Set down a word-for-word copy of the data below, limited to the lines from the first through the line with "Task: Enable Launch at login toggle".

Entries provided:
========

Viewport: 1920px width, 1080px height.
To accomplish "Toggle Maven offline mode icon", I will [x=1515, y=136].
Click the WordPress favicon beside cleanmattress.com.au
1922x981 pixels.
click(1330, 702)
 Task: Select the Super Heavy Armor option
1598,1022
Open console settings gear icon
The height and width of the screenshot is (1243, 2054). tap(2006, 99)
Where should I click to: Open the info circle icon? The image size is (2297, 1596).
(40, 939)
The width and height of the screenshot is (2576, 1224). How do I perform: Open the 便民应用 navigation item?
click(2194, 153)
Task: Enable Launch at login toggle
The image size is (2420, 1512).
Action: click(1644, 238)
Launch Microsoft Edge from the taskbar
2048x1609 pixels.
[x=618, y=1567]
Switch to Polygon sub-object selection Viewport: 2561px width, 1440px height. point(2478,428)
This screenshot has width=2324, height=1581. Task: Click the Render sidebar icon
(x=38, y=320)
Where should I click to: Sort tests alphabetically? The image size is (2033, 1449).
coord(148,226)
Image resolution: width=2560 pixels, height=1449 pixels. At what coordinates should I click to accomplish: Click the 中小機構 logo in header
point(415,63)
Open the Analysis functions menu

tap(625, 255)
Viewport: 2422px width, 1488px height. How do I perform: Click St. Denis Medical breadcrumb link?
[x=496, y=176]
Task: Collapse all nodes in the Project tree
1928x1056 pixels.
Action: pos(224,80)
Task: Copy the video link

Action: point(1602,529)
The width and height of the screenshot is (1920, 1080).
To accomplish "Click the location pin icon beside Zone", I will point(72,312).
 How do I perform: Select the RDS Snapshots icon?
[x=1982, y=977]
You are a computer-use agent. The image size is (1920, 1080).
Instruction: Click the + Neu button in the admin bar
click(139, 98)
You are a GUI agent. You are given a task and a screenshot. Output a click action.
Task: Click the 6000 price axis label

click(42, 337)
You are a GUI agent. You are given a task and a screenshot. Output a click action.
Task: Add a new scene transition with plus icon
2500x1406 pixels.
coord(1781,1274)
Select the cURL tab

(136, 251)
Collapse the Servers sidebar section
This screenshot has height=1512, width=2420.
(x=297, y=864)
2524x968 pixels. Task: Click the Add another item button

========

Answer section:
Viewport: 1920px width, 1080px height.
To accomplish "Toggle Maven offline mode icon", I will [x=1515, y=136].
Click the WordPress favicon beside cleanmattress.com.au
1922x981 pixels.
click(1330, 702)
 Task: Select the Super Heavy Armor option
1598,1022
Open console settings gear icon
The height and width of the screenshot is (1243, 2054). tap(2006, 99)
Where should I click to: Open the info circle icon? The image size is (2297, 1596).
(40, 939)
The width and height of the screenshot is (2576, 1224). How do I perform: Open the 便民应用 navigation item?
click(2194, 153)
Task: Enable Launch at login toggle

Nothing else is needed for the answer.